>> start Provided passage
Those charges later were dismissed.

Both men deny Jarrett's account of the incident and claim he resisted arrest and had to be physically restrained.

The original lawsuit also named then-Sheriff Steve Frisbie and the McMinn County government, both of which have been removed from the lawsuit.

Murray still works at the department. Scott transferred to the Niota Police Department, where he was indicted in 2012 along with Sgt. Keith McCarter on official oppression charges in a separate incident. That altercation took place in June 2011 and also involved a traffic stop and involved an alleged beating of a motorist resisting arrest.

The charges against both officers later were dropped. In August 2013 both officers were fired from the Niota Police Department.
>> end Provided passage
>> start Information given
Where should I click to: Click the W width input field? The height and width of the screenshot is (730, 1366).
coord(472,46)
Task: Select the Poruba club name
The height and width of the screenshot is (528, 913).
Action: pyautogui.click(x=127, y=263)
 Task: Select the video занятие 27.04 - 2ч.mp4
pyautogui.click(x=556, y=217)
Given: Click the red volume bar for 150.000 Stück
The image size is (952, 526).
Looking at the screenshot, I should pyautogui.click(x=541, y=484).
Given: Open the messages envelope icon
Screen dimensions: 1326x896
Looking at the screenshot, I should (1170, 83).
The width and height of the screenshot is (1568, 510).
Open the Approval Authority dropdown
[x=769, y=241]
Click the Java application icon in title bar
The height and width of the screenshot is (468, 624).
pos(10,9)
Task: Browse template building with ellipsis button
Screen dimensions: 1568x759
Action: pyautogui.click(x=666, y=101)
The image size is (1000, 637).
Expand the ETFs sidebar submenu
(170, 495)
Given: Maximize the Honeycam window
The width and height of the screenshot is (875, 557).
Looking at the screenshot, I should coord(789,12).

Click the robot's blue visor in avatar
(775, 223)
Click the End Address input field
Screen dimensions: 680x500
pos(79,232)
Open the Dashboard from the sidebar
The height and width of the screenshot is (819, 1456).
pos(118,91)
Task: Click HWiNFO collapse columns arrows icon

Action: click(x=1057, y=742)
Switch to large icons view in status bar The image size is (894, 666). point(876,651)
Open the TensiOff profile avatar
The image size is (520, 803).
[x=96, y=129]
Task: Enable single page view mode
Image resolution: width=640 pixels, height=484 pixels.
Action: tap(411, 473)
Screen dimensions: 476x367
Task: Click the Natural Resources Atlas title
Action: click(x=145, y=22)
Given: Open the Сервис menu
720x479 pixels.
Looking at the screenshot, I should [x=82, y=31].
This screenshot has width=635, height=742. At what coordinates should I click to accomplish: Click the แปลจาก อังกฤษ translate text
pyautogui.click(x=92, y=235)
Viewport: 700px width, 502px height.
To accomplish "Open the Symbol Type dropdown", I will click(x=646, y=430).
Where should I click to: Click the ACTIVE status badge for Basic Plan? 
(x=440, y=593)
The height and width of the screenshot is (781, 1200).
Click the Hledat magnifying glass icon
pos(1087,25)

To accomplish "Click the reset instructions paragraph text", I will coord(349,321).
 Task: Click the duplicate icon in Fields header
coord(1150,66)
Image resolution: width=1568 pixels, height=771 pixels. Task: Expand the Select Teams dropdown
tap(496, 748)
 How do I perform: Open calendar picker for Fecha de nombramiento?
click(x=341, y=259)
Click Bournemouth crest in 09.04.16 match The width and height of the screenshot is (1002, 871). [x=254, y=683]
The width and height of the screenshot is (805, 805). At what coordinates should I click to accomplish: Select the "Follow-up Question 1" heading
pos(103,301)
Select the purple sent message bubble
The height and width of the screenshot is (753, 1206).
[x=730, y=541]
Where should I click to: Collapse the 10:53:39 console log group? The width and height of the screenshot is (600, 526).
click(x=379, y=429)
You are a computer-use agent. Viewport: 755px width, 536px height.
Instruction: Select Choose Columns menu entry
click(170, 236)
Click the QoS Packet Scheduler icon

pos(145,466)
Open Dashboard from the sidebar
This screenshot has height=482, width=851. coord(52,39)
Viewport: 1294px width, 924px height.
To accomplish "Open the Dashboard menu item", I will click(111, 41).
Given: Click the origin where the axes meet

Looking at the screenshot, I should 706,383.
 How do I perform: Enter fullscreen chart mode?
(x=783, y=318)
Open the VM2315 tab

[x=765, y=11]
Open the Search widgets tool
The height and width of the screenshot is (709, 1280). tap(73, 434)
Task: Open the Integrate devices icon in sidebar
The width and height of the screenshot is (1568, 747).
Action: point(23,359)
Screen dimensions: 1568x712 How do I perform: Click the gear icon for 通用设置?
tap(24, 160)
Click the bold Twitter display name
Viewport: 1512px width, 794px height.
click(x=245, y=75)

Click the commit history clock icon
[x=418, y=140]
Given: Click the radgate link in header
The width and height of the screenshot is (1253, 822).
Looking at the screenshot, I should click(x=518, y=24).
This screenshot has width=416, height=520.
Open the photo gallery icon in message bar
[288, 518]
>> end Information given
= Task set =
1. From the McMinn County lawsuit article above, return everything from "The original lawsuit" down to "motorist resisting arrest.".
2. Resume the McMinn County lawsuit article from the point where it stops.

= Per-task outputs =
1.
The original lawsuit also named then-Sheriff Steve Frisbie and the McMinn County government, both of which have been removed from the lawsuit.

Murray still works at the department. Scott transferred to the Niota Police Department, where he was indicted in 2012 along with Sgt. Keith McCarter on official oppression charges in a separate incident. That altercation took place in June 2011 and also involved a traffic stop and involved an alleged beating of a motorist resisting arrest.

2.
Neither Scott's subsequent charges nor Jarrett's criminal charges related to the stop will be shared with the jury after pretrial rulings by U.S. District Judge Curtis Collier on requests to limit evidence.

Jarrett's attorneys, Patrick Looper and Russell Greene, are asking for $2 million in compensatory damages for their client's injuries and for punitive damages to be determined by a jury.

Looper, Greene and attorney for McMinn County Arthur Knight III are all Knoxville-based. The men told Collier on Wednesday that they expected the trial could take as few as two days. It is scheduled to begin Monday morning with jury selection.